◆ GIVEN REQUEST 1:
Return the Spark forum post below word for word.

I am facing a problem which I have failed to get over for ages now.
I am on Spark 1.4 and Scala 2.10. I cannot upgrade at this moment (big distributed infrastructure)
I have a file with few hundred columns, only 2 of which are string and rest all are Long. I want to convert this data into a Label/Features dataframe.
I have been able to get it into LibSVM format.
I just cannot get it into a Label/Features format.
The reason being
I am not being able to use the toDF() as shown here https://spark.apache.org/docs/1.5.1/ml-ensembles.html
val data = MLUtils.loadLibSVMFile(sc, "data/mllib/sample_libsvm_data.txt").toDF()
it it not supported in 1.4
So I first converted the txtFile into a DataFrame where I used something like this
def getColumnDType(columnName:String):StructField = {
        if((columnName== "strcol1") || (columnName== "strcol2")) 
            return StructField(columnName, StringType, false)
        else
            return StructField(columnName, LongType, false)
    }
def getDataFrameFromTxtFile(sc: SparkContext,staticfeatures_filepath: String,schemaConf: String) : DataFrame = {
        val sfRDD = sc.textFile(staticfeatures_filepath)//
        val sqlContext = new org.apache.spark.sql.SQLContext(sc)
         // reads a space delimited string from application.properties file
        val schemaString = readConf(Array(schemaConf)).get(schemaConf).getOrElse("")
        // Generate the schema based on the string of schema
        val schema =
          StructType(
            schemaString.split(" ").map(fieldName => getSFColumnDType(fieldName)))

◆ GIVEN REQUEST 2:
In the entries, write out the stretch from the line containing "Given: Click down" through the end of the entries again, swapping "Accounting Tools" for "Billing Tools" and keeping everything else the same. Leave out the pictures.

◆ GIVEN RECORDS:
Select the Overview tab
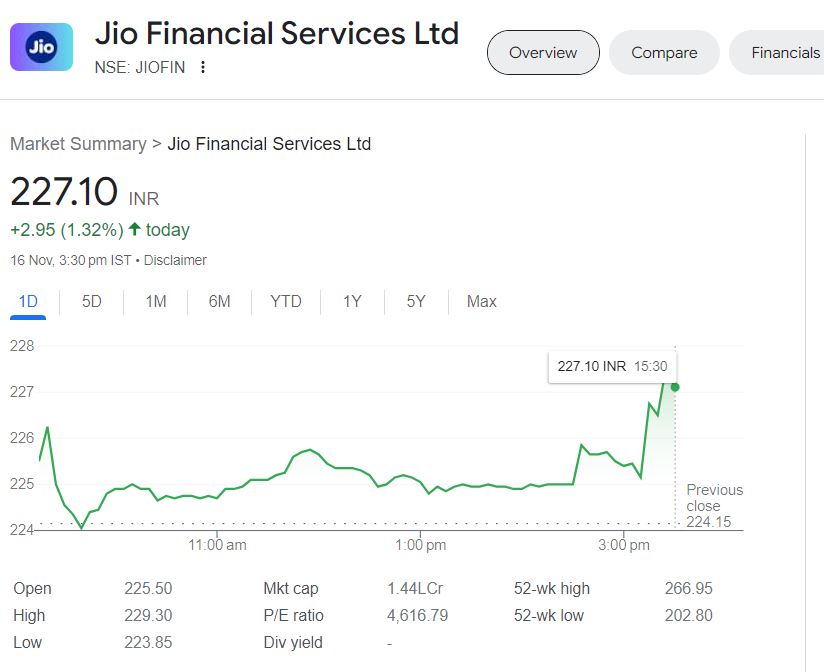pos(543,53)
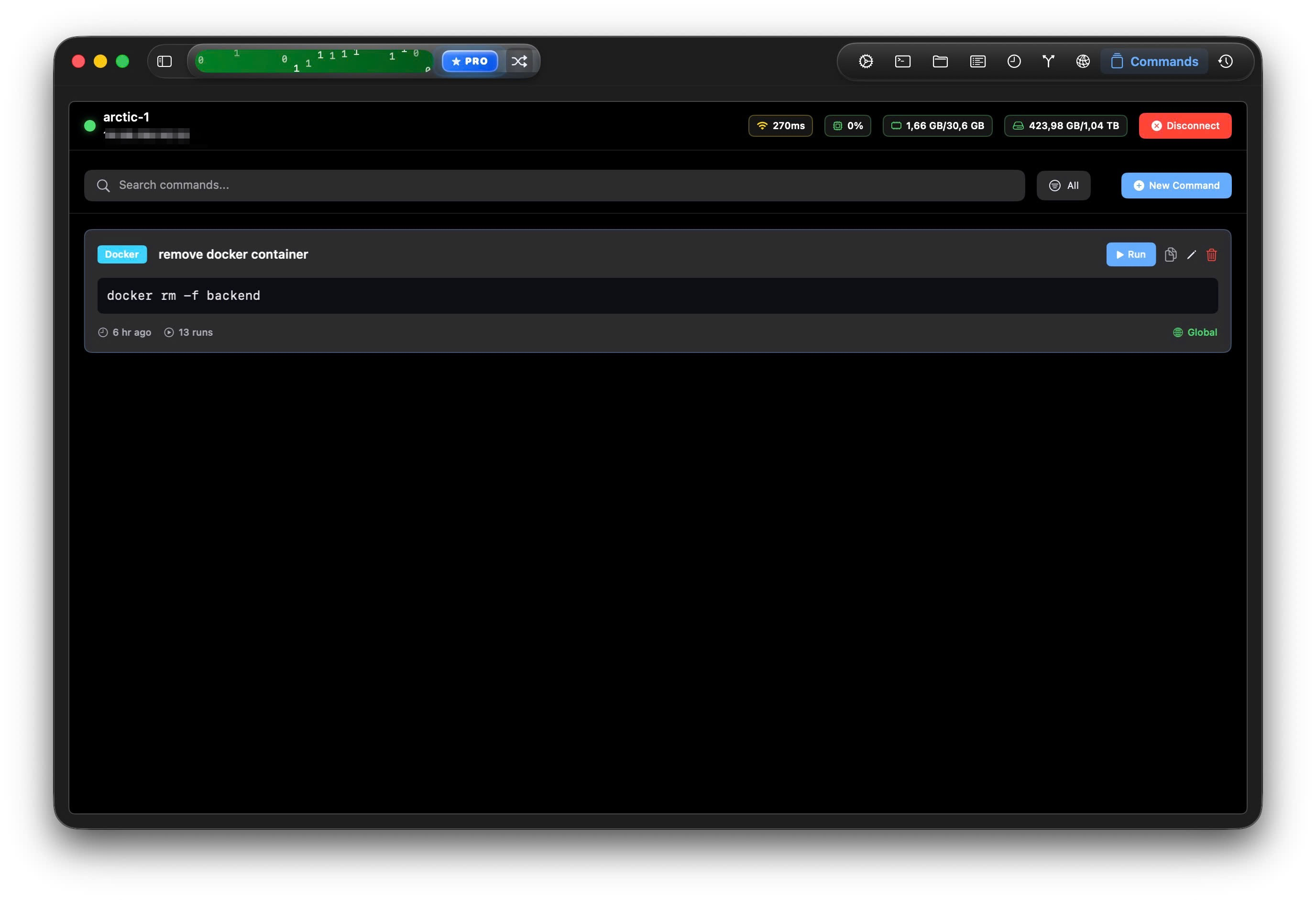The image size is (1316, 900).
Task: Toggle the sidebar panel
Action: (164, 61)
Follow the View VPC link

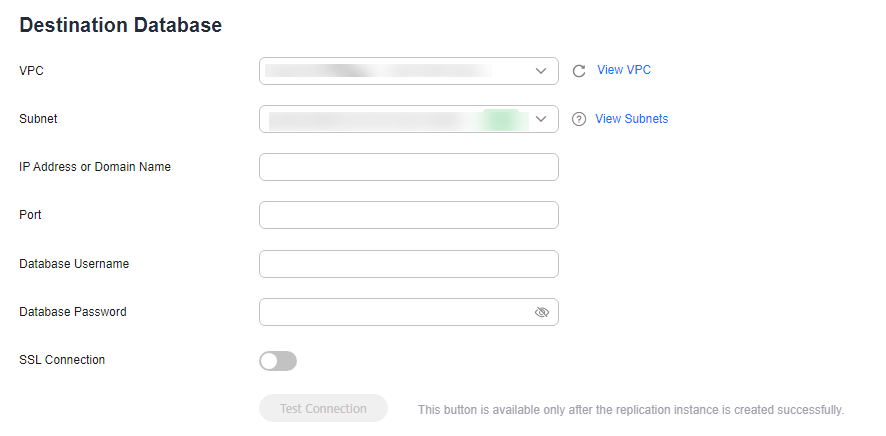624,70
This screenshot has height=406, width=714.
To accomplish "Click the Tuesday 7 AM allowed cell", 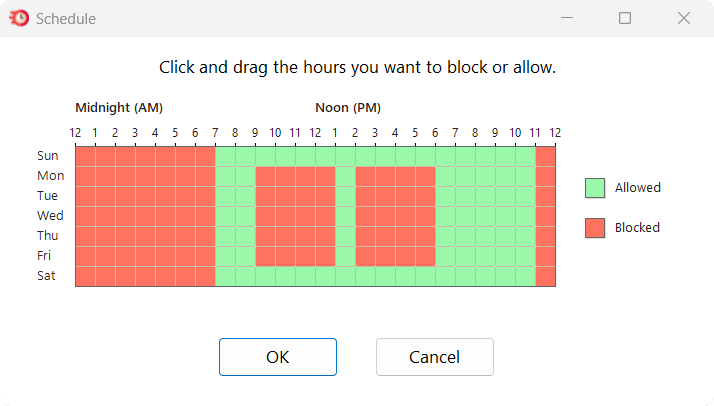I will pyautogui.click(x=225, y=196).
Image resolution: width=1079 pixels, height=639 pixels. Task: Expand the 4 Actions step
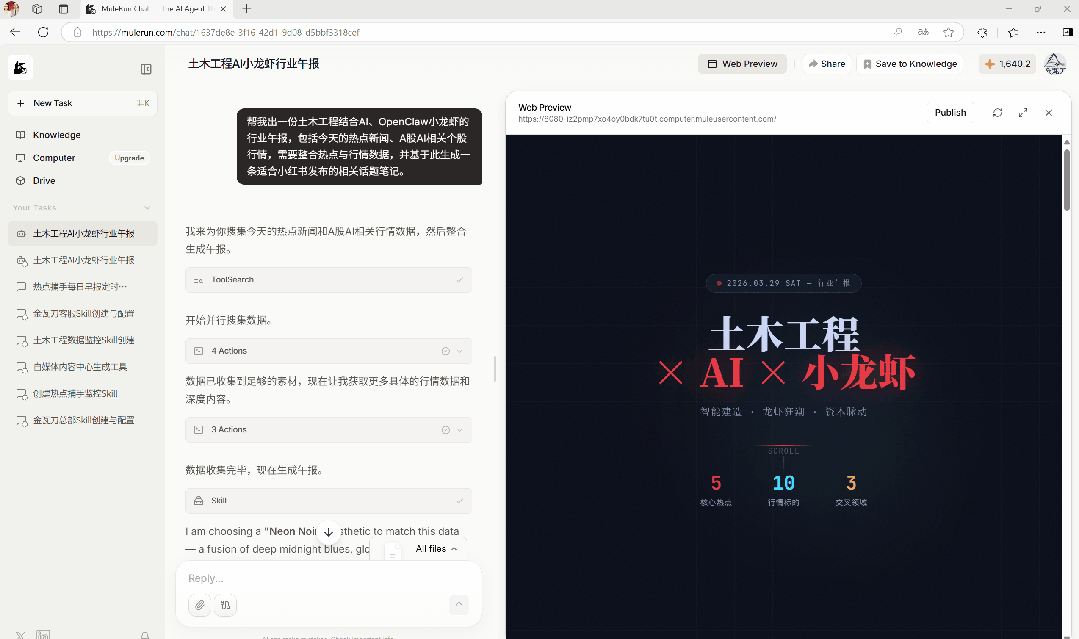click(328, 351)
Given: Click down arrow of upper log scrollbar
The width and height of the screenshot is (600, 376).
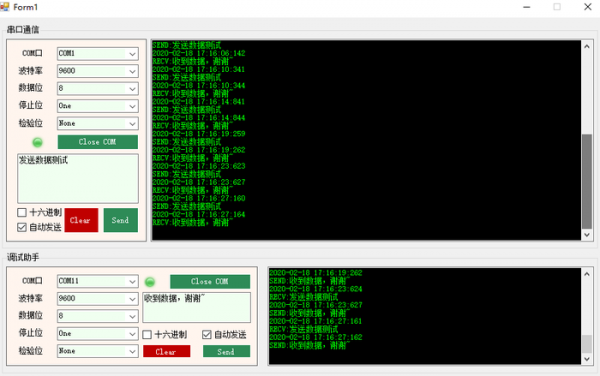Looking at the screenshot, I should click(587, 235).
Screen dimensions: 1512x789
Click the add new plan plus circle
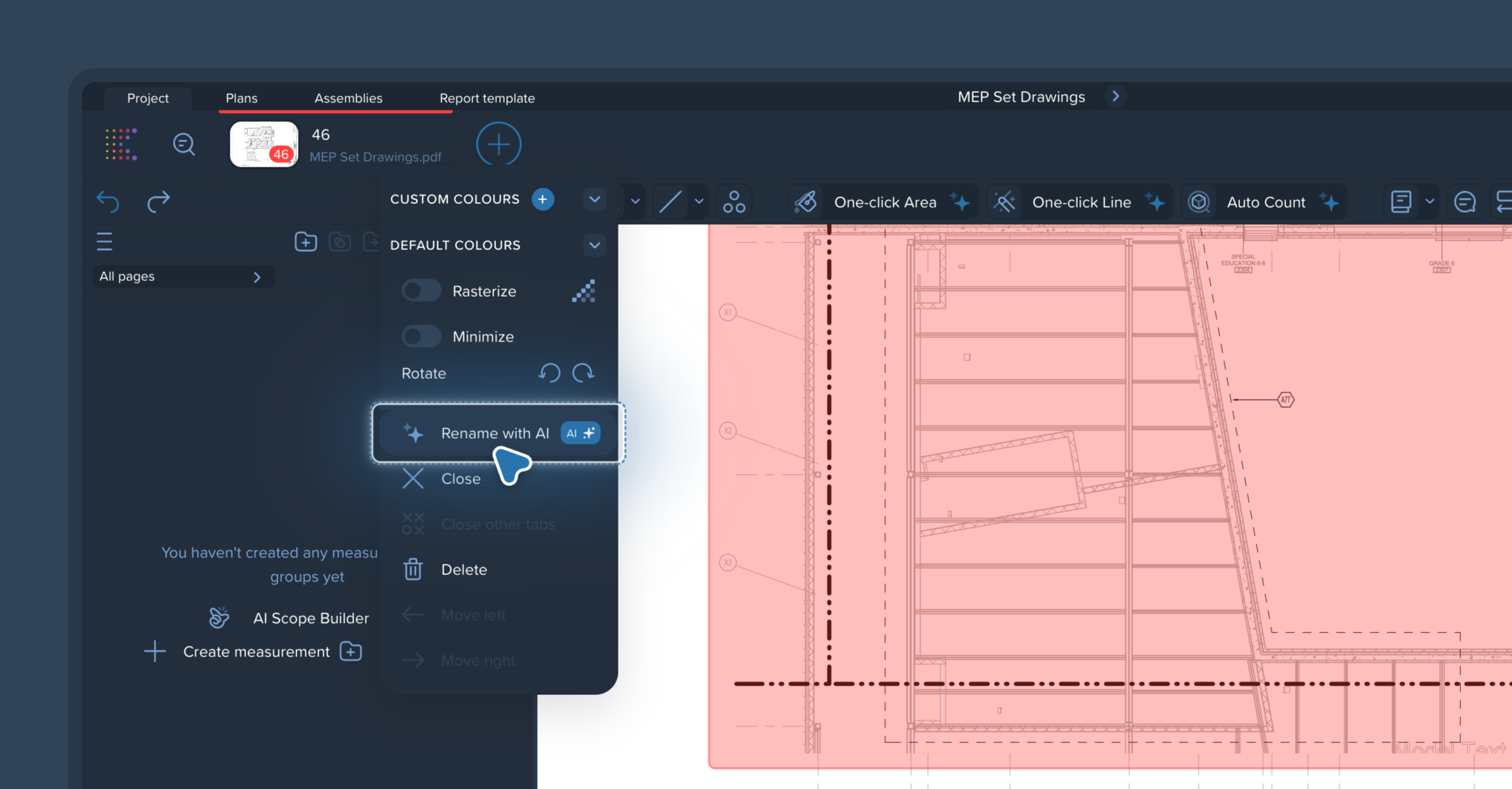(x=499, y=145)
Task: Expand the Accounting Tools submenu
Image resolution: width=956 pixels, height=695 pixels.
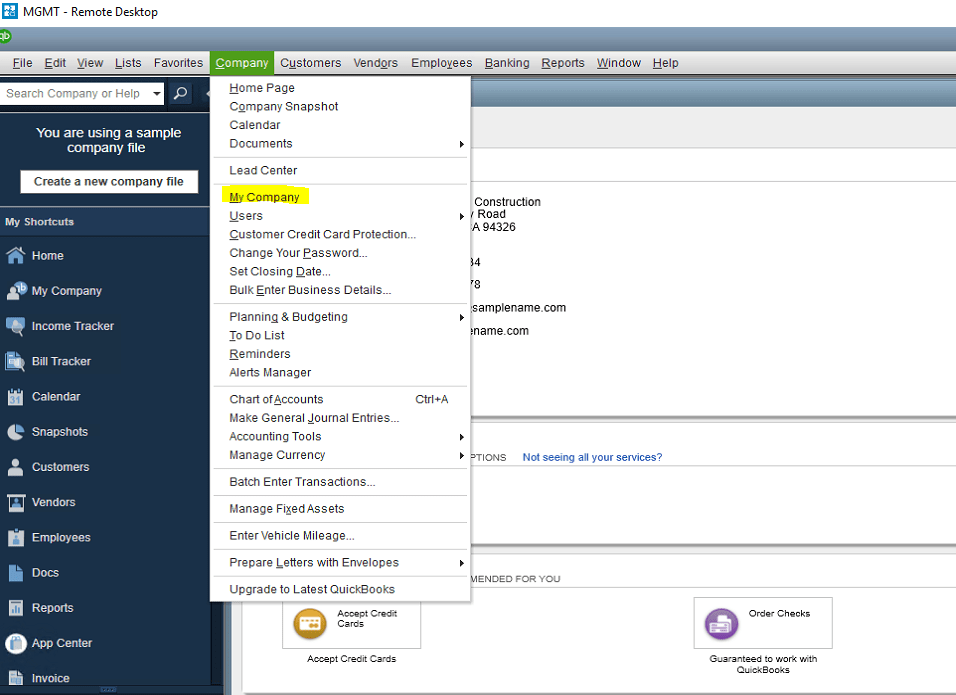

◆ EXERCISE RESPONSE 1:
I am facing a problem which I have failed to get over for ages now.
I am on Spark 1.4 and Scala 2.10. I cannot upgrade at this moment (big distributed infrastructure)
I have a file with few hundred columns, only 2 of which are string and rest all are Long. I want to convert this data into a Label/Features dataframe.
I have been able to get it into LibSVM format.
I just cannot get it into a Label/Features format.
The reason being
I am not being able to use the toDF() as shown here https://spark.apache.org/docs/1.5.1/ml-ensembles.html
val data = MLUtils.loadLibSVMFile(sc, "data/mllib/sample_libsvm_data.txt").toDF()
it it not supported in 1.4
So I first converted the txtFile into a DataFrame where I used something like this
def getColumnDType(columnName:String):StructField = {
        if((columnName== "strcol1") || (columnName== "strcol2")) 
            return StructField(columnName, StringType, false)
        else
            return StructField(columnName, LongType, false)
    }
def getDataFrameFromTxtFile(sc: SparkContext,staticfeatures_filepath: String,schemaConf: String) : DataFrame = {
        val sfRDD = sc.textFile(staticfeatures_filepath)//
        val sqlContext = new org.apache.spark.sql.SQLContext(sc)
         // reads a space delimited string from application.properties file
        val schemaString = readConf(Array(schemaConf)).get(schemaConf).getOrElse("")
        // Generate the schema based on the string of schema
        val schema =
          StructType(
            schemaString.split(" ").map(fieldName => getSFColumnDType(fieldName)))

◆ EXERCISE RESPONSE 2:
Given: Click down arrow of upper log scrollbar
The width and height of the screenshot is (600, 376).
Looking at the screenshot, I should click(587, 235).
Screen dimensions: 1512x789
Click the add new plan plus circle
(x=499, y=145)
Task: Expand the Billing Tools submenu
Image resolution: width=956 pixels, height=695 pixels.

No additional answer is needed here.